🤖 AI Summary
Existing large-scale scene reconstruction methods inadequately exploit LiDAR’s physical and semantic attributes, and treat multimodal inputs as separate parameters embedded into Gaussian splatting, resulting in excessive memory consumption and weak cross-modal interaction. To address this, we propose a compact, learnable embedding mechanism that implicitly encodes image appearance, LiDAR geometry, and semantics into a unified Gaussian distribution—reducing GPU memory footprint while strengthening inter-modal synergy. Built upon the neural Gaussian splatting framework, our method jointly optimizes optical, physical, and semantic features, and incorporates a lightweight neural decoder for end-to-end reconstruction. Evaluated on Oxford Spires, our approach achieves higher-fidelity 3D reconstructions; on KITTI-360, it attains competitive novel-view synthesis performance with 37% less storage than baseline methods.
📝 Abstract
This paper proposes Neural-MMGS, a novel neural 3DGS framework for multimodal large-scale scene reconstruction that fuses multiple sensing modalities in a per-gaussian compact, learnable embedding.
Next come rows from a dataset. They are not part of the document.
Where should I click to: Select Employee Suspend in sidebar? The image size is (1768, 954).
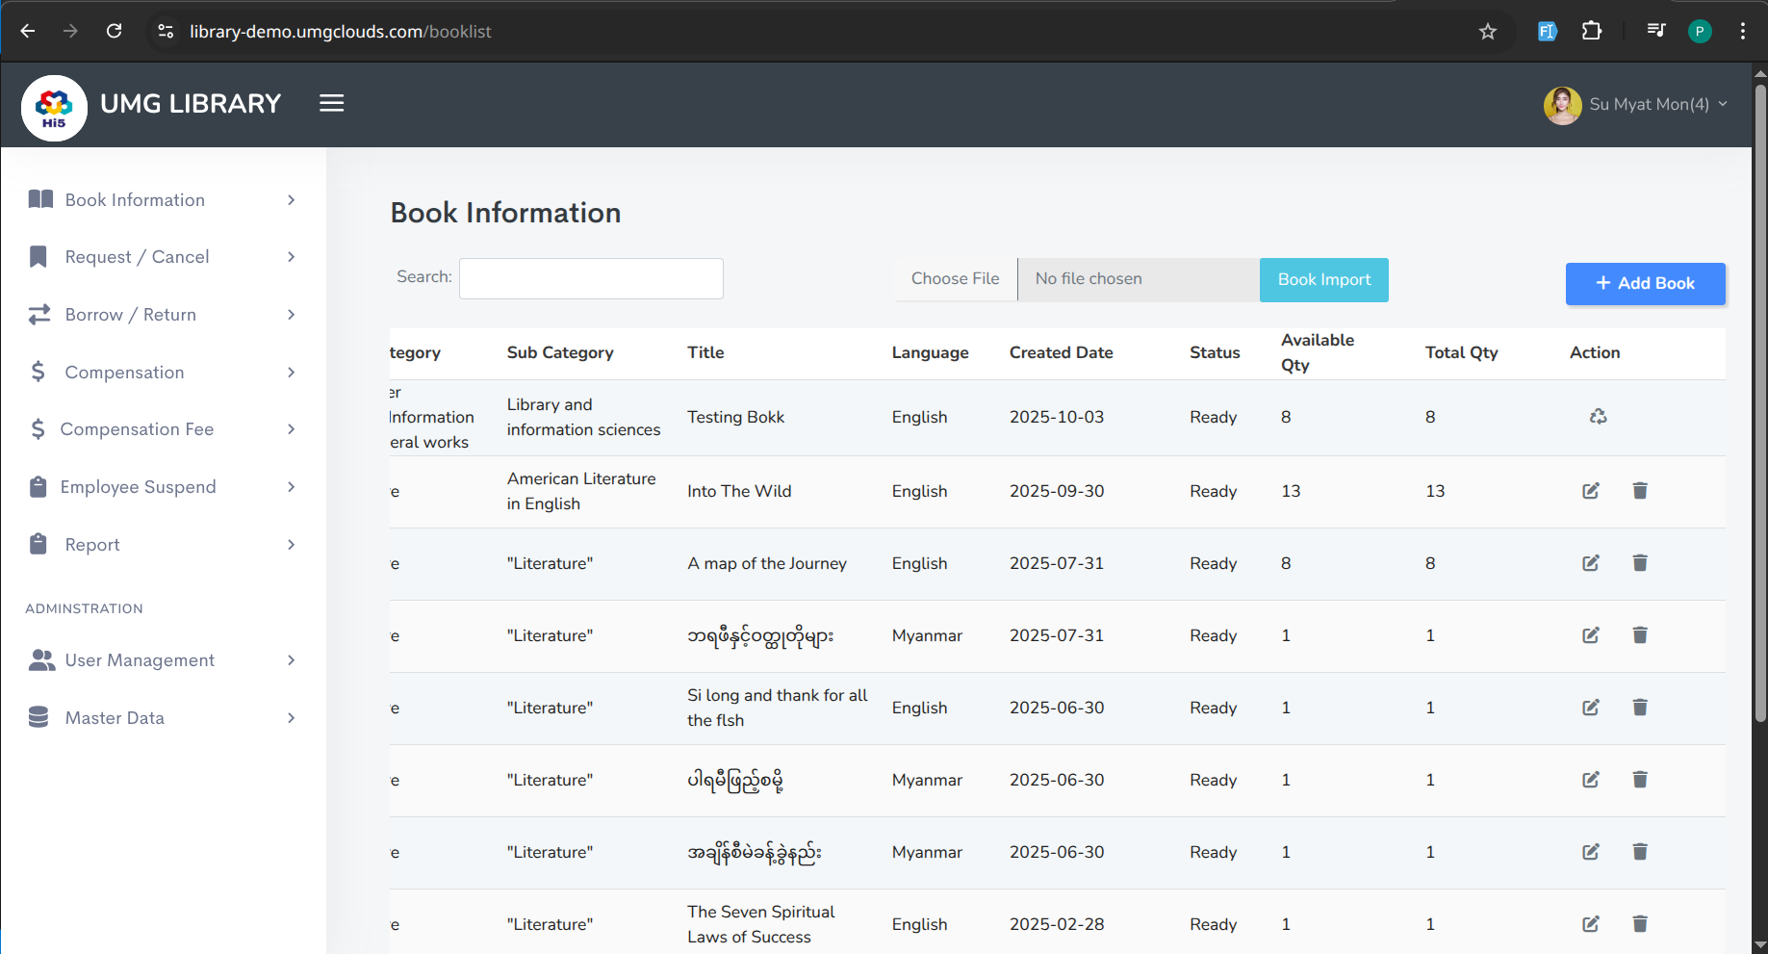(x=162, y=487)
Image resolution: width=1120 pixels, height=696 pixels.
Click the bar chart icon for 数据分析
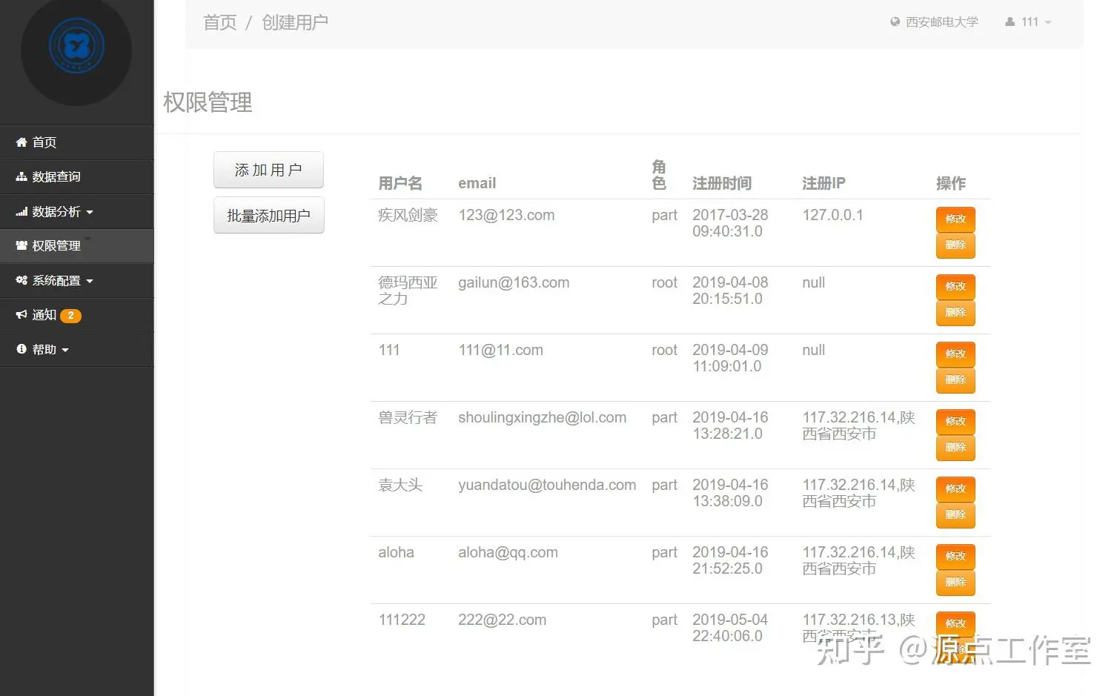21,211
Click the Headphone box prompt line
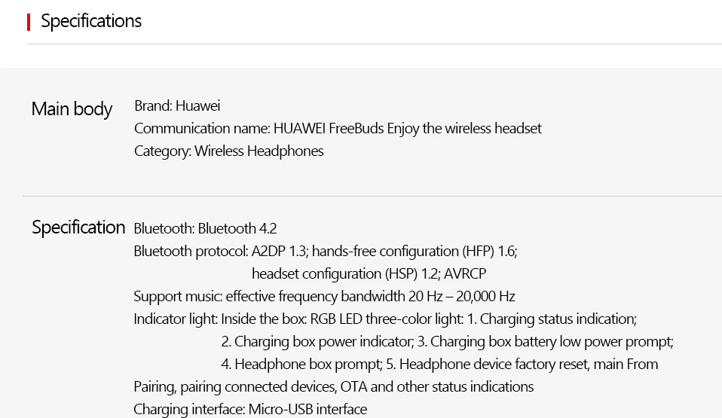This screenshot has width=722, height=418. click(x=439, y=364)

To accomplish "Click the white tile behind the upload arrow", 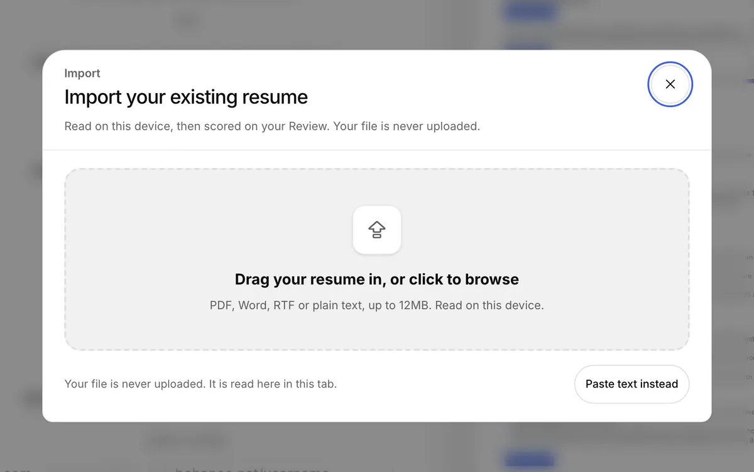I will tap(377, 230).
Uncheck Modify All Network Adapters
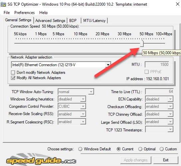 pyautogui.click(x=13, y=78)
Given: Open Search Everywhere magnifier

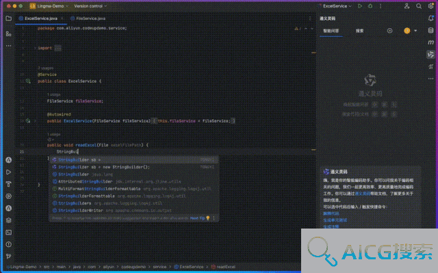Looking at the screenshot, I should [419, 6].
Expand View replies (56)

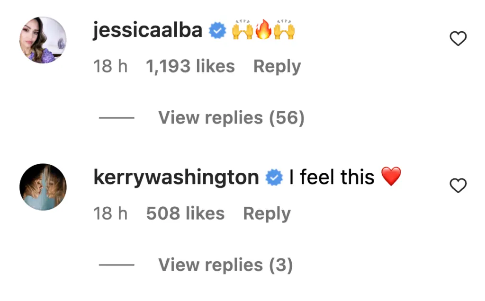point(231,118)
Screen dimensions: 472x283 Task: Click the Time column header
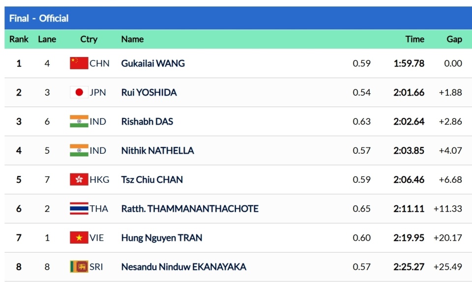point(414,39)
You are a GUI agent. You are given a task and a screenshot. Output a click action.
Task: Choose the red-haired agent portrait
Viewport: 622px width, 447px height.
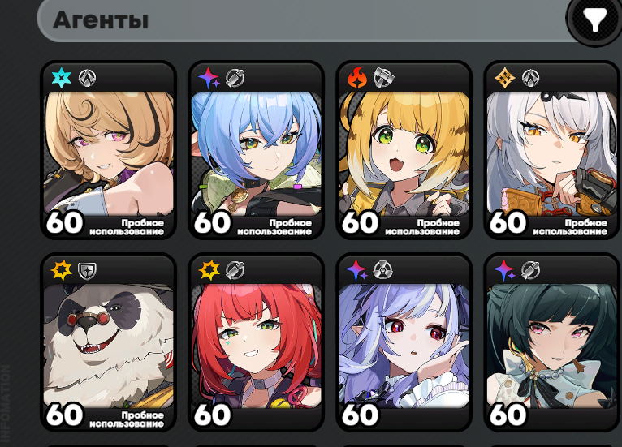pos(257,346)
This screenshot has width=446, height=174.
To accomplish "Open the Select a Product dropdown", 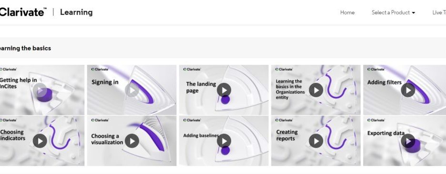I will [393, 12].
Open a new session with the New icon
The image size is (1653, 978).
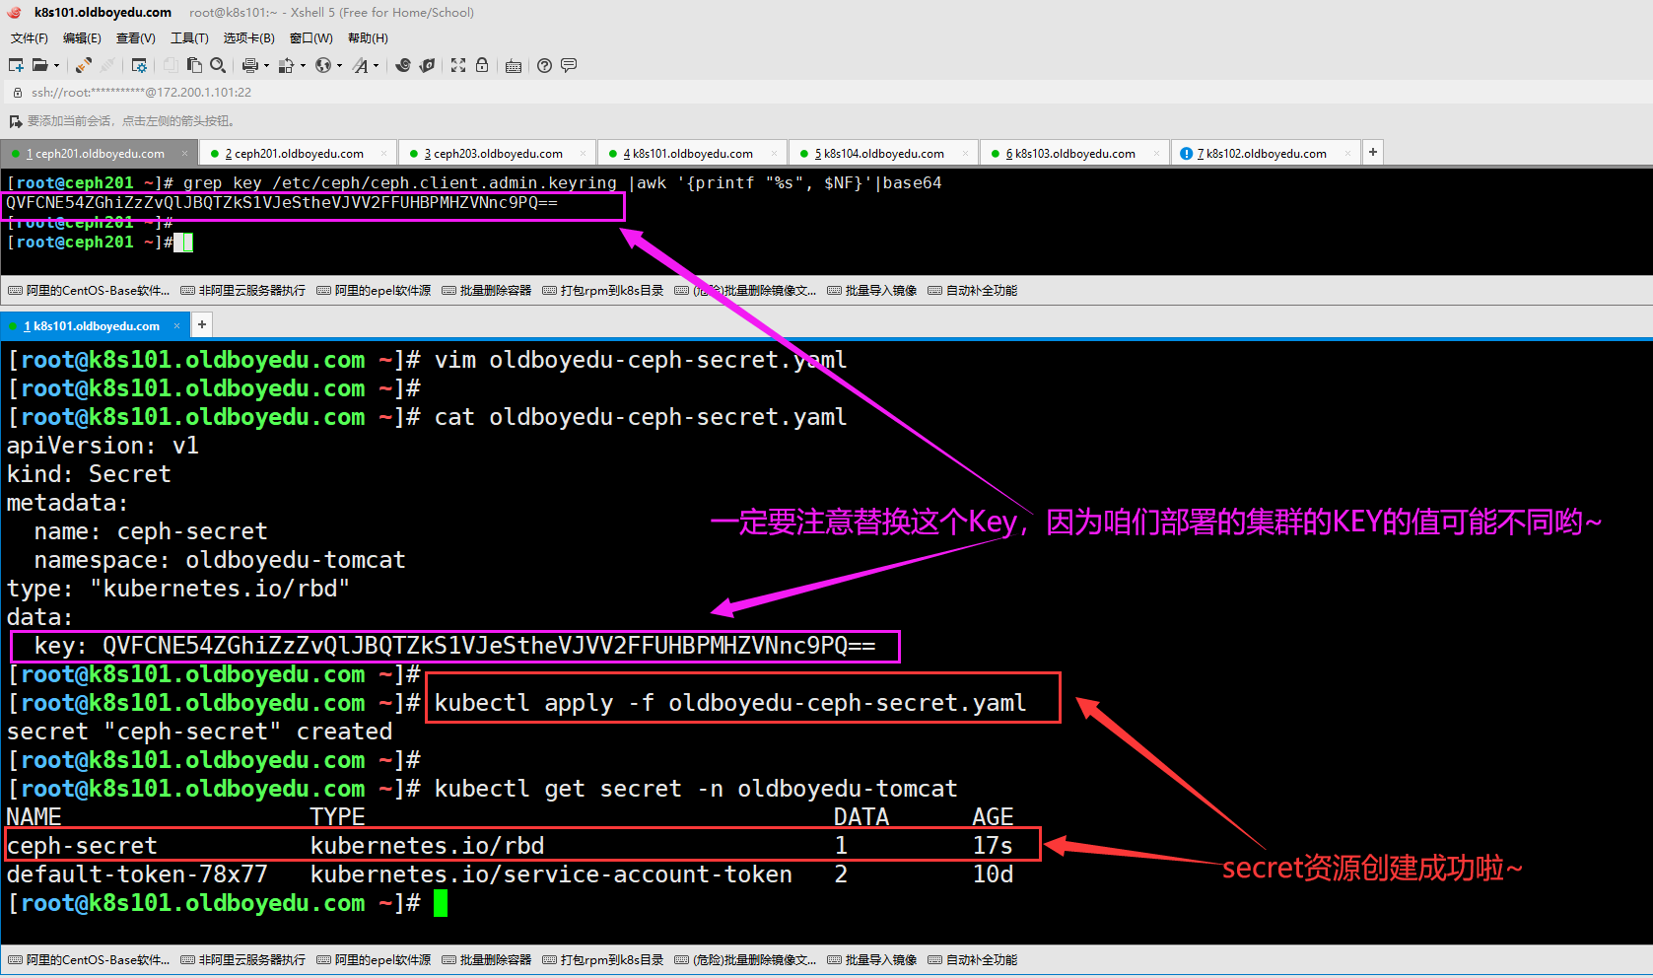(x=15, y=65)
While recent works focusing on large-scale scene reconstruction have incorporated LiDAR data to provide more accurate geometric constraints, we argue that LiDAR's rich physical properties remain underexplored. Similarly, semantic information has been used for object retrieval, but could provide valuable high-level context for scene reconstruction. Traditional approaches append these properties to Gaussians as separate parameters, increasing memory usage and limiting information exchange across modalities. Instead, our approach fuses all modalities -- image, LiDAR, and semantics -- into a compact, learnable embedding that implicitly encodes optical, physical, and semantic features in each Gaussian. We then train lightweight neural decoders to map these embeddings to Gaussian parameters, enabling the reconstruction of each sensing modality with lower memory overhead and improved scalability. We evaluate Neural-MMGS on the Oxford Spires and KITTI-360 datasets. On Oxford Spires, we achieve higher-quality reconstructions, while on KITTI-360, our method reaches competitive results with less storage consumption compared with current approaches in LiDAR-based novel-view synthesis.